### EXERCISE DESCRIPTION
Set each record down exactly, excluding all images.

▬▬▬

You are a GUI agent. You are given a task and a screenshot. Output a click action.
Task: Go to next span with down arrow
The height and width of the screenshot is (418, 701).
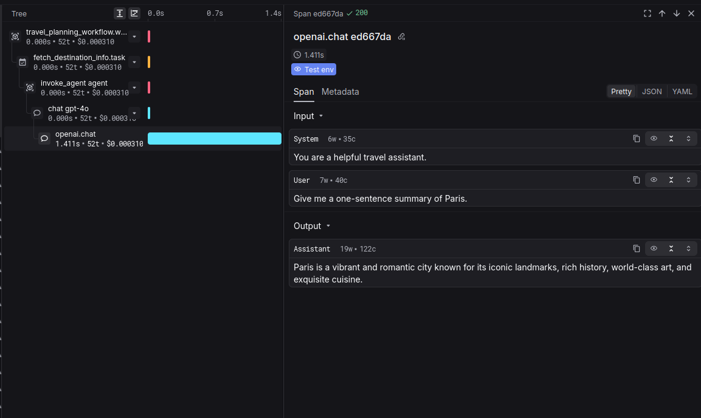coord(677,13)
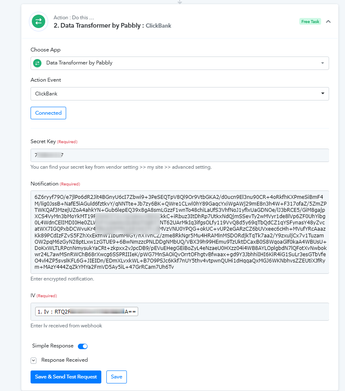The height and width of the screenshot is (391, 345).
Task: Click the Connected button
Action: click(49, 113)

▬▬▬

### TASK RESULT
You are a GUI agent. You are given a task and a screenshot. Output a click action.
Task: Go to next span with down arrow
The height and width of the screenshot is (418, 701).
coord(677,13)
The height and width of the screenshot is (391, 345).
Task: Click the Connected button
Action: click(49, 113)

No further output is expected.